Amatongas Library, Pig House and Farm

I have mentioned in the past about the lack of textbooks in the school. This, of course, is not a isolated problem as I have learned that very few schools in Mozambique have textbooks for students. Anyway, we received a few boxes of books a few weeks ago, but only a few resource books now make up the Amatongas Library.

As you can see in the picture below, students can check out the only textbooks for the school and they must copy by hand. The only other method is for teachers to read from the book and then the students copy what the teacher reads. We are thinking of using a copy machine in Chimoio to copy a few more textbooks to make it easier for the students. We are hoping it will not be too expensive.

The Amatongas Library

Students copying from the only textbooks in school
 Our pig house was in need of expansion as we are awaiting the birth of three litters from our sows any day now. We constructed the space so that it would be easy to wash down with a hose. The pig quarters are washed out twice a day by our worker, Zeca. It must be the cleanest pig house in all of Moz.
Pig house expansion

Sow enjoying her new larger home
 Resident students put in a few hours of work planting beans in our farm recently. We will hopefully be harvesting 3 hectares of beans in a few months.

Resident students planting beans Saturday morning

Santos planting beans and smiling as always

Tuesday, February 14, 2012

The nets go up!

If the electricity would cooperate, I could meet my goal of posting one blog a week. I'm getting close.

Monday we finally found some Mosquito nets in Chimoio for about $3.70. Br. Angel and students finished installing the nets today. In case you don't know, sleeping under a net is one of the best ways to prevent mosquito bites and preventing malaria. We hope it helps our students who have been having a difficult time lately with sickness due to malaria.

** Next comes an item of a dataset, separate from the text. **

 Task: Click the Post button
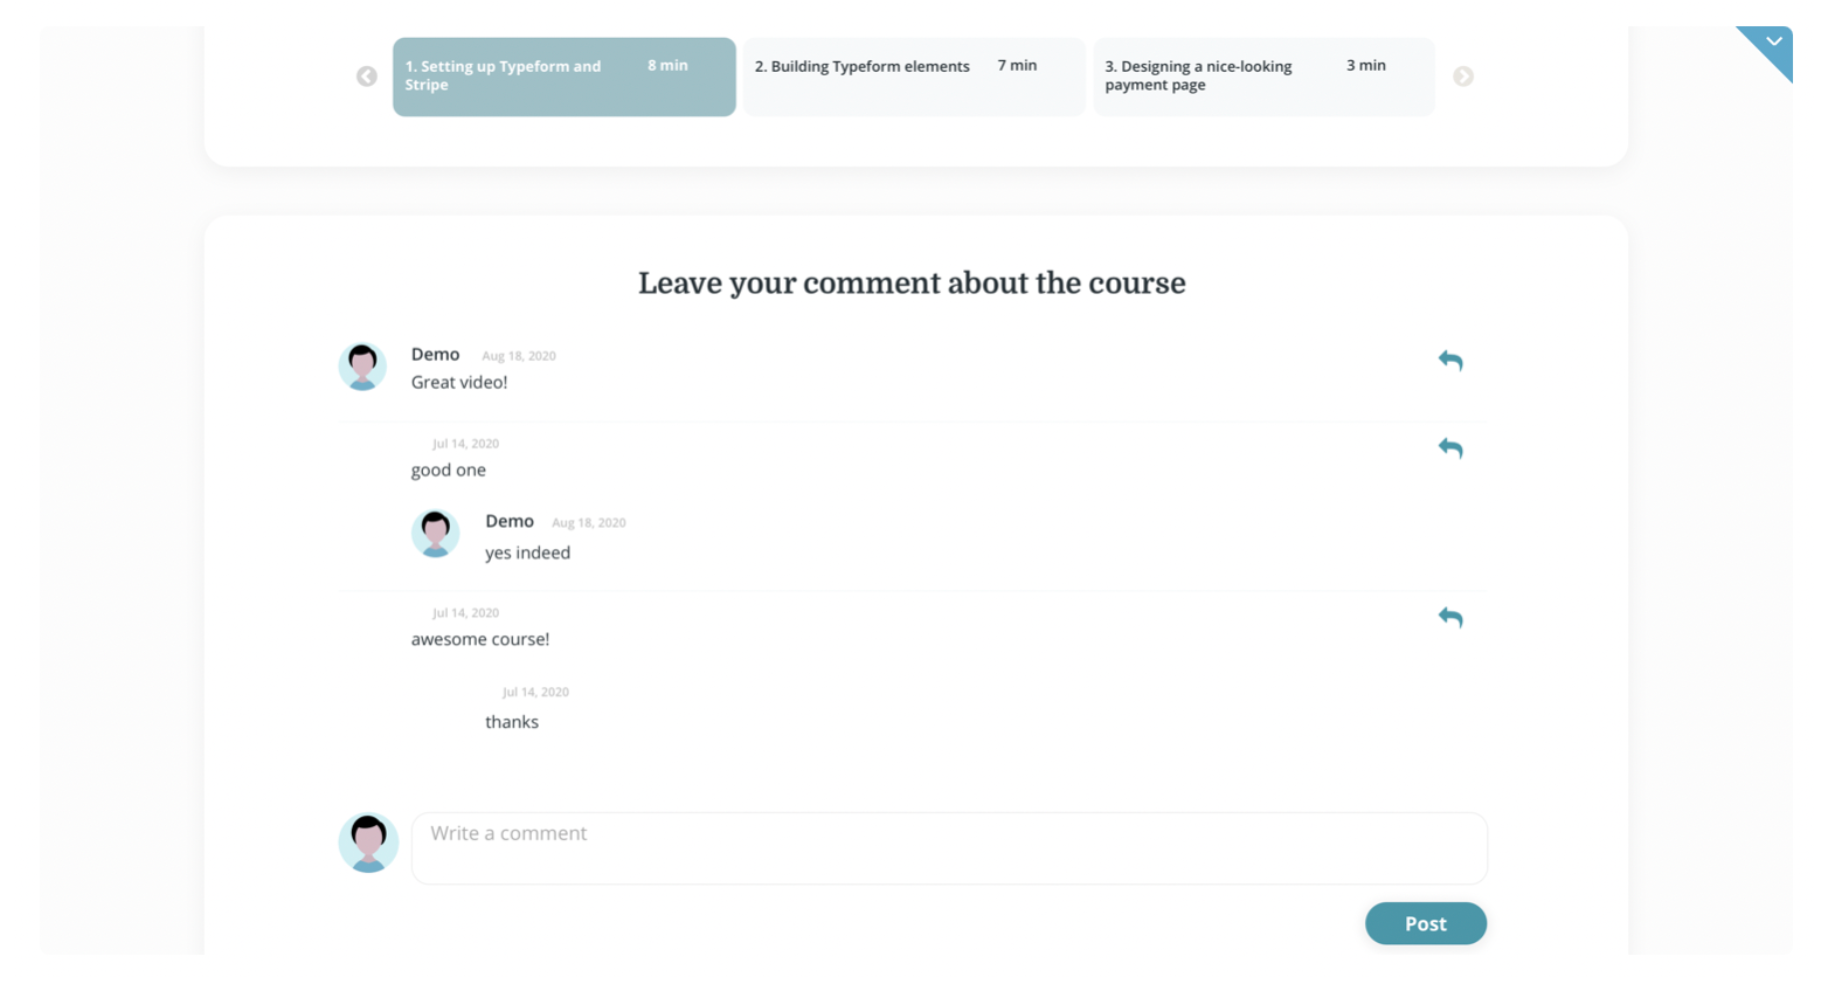pyautogui.click(x=1426, y=923)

Br. Angel and students putting up nets

Br. Angel and students in dorm
 Since we don't have a machine to dry our corn, it must be done the old fashioned way. Our students put the corn out most days to be dried under the sun. We didn't harvest as much as we would have liked, but it will help. We are hoping next year will be better.
Students putting up corn

Students gather to put corn into storage
 It took 13 people seven full working days to clear the corn field and make it ready to plant beans. As of last night the rains returned after a two week dry spell and bean planting began today. Beans are very popular here. Though they look a little different from our red kidney beans back home, they taste just like good ole fashion Red Beans and Rice in Louisiana. And the answer is "yes", I even found some Tobasco in one of the Indian owned stores. Now if I could just teach them how to make good cornbread.
Corn field cleared and ready for beans

Workers clearing corn field
 It was strange to see a rainbow in the middle of a two week dry spell here lately. Though it's not great, in the picture below the rainbow soars over the church.
Rainbow over Immaculate Conception Church

Tuesday, February 7, 2012


I shared this on facebook, but I realized many who read this blog don't use facebook.

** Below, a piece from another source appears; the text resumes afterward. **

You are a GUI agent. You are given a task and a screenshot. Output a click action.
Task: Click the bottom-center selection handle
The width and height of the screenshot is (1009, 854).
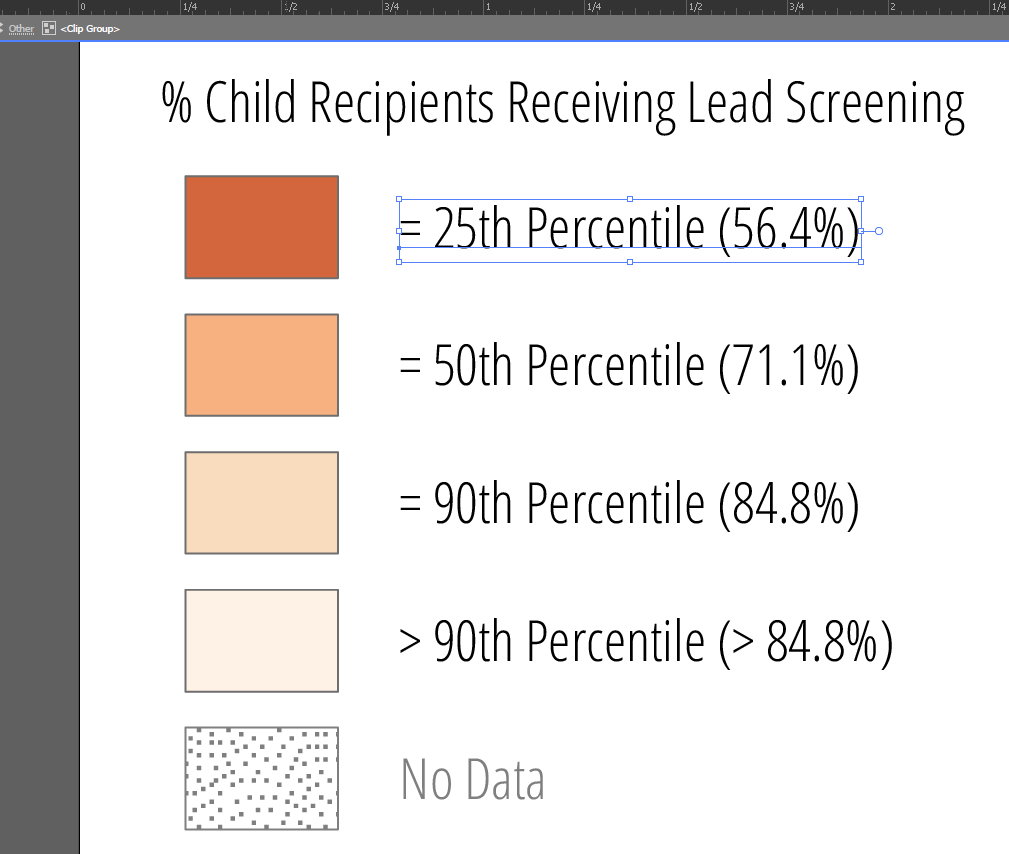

It seems 2-3 of our 54 resident students have malaria every day since school began. Had to bring one to the hospital to get fluids because he became too weak to walk. We need to put nets over their beds, but can't find them. Let's see, can't find bed nets and school has no text books. Something wrong with this picture.

One issue with mosquito's here is that they are smaller and you don't always see them or hear them at night. Sounds scary, like some kind of science fiction horror movie. To make it even scarier, we have three brothers in our community and one has not had malaria yet. I'll never tell.

Sunday, February 5, 2012

Our Daily Schedule

First, I want to thank my family, brothers, friends and God for giving me this opportunity to work in Amatongas. Saturday, Feb. 4 2011, I arrived in Mozambique. It has been one incredible year.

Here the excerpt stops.